Time stretched, and the stars moved in the skies. The pair leaned back on the hood and looked to the heavens, neither speaking for the longest time, even as she cuddled into him for warmth and he held her tighter to remind himself she hadn’t faded away completely.

“I have an idea,” Daniel said, crawling to his feet.

“What?”

Swallowing the pessimism, the hatred for her father and the life that dealt her such shitty cards, he focused on his mission, letting it spring his step and guide him. “They say dancing is the body’s language of love, but you don’t like dancing.”

With heavy feet, Daniel clambered into his car and reached for the tape deck. He’d put in one of his favorite mixtapes earlier, but it was important he fast-forward and pause at the right moment. This had to be perfect, and there was only one song to cure Sam right now.

“…Right.” Sam slid off of the car’s hood, suspicion evident in every syllable.

“But music is the food of love. So…” He resurfaced, having dropped the fast-forward button on the end of the previous song, giving it time to queue up the appropriate one. The dying croon of Bobby Darin faded into the night as he took Sam’s icy hands in his. “Let’s sing.”

“I don’t like love songs.”

“You don’t like songs at all, so it might as well be a love song. Just sing.”

The opening chords of the French national anthem played, jaunty and spectacular even in their tape-deck, shabby-speakers condition. Daniel conducted the invisible orchestra before him. The bigger a fool he made of himself, the more inclined she would be to join him.

He wasn’t sure why—maybe it was because her belief in the bedrock foundation of his entire worldview hung in the balance—but he couldn’t help but sense he was on the brink of something terribly important. And the more she tried to shut him out, the more firmly he believed it.

“I don’t know this song.” Sam folded her arms across her chest.

“Okay, the chorus goes…” He considered singing it, but time was short and the intro was barreling past him. No time to explain. Paul McCartney was only a second away from preaching the gospel of the Beatles. “Never mind. You’ll pick it up.It’s easy. You’ll catch on. One, two, three.”

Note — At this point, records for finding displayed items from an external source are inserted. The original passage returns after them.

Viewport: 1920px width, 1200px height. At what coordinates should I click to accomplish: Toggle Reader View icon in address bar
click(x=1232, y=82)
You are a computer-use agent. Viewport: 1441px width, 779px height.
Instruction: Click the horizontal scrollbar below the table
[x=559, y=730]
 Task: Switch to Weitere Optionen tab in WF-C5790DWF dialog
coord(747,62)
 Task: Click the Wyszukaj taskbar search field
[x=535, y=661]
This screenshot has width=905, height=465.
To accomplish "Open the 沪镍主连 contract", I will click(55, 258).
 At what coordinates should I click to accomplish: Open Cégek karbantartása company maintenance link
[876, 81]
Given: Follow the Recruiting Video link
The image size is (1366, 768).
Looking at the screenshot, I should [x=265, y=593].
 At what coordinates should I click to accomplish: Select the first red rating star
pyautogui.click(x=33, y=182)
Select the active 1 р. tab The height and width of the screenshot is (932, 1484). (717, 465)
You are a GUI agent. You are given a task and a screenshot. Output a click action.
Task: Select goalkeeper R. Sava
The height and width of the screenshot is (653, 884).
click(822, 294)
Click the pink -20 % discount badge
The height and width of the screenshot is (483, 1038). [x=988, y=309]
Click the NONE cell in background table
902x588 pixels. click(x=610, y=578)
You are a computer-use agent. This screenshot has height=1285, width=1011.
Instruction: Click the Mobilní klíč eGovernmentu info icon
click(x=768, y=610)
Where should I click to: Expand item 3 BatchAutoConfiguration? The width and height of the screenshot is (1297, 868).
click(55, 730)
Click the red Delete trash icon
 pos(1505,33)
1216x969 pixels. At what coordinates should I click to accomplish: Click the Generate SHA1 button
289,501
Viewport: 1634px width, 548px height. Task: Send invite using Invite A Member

Joining his voice with Paul, John, Ringo, and George, Daniel moved up behind the closed-off woman as she tried to fold herself into the dark night. His arms wrapped around her from behind, relishing her curves beneath him. He leaned in close enough so her hair tickled his nose as his singing breath tickled her neck. The Beatles’ “All You Need Is Love” began as it always did, with the simple repetition of one word.Love.

She shrugged him away, squirming out of his grip.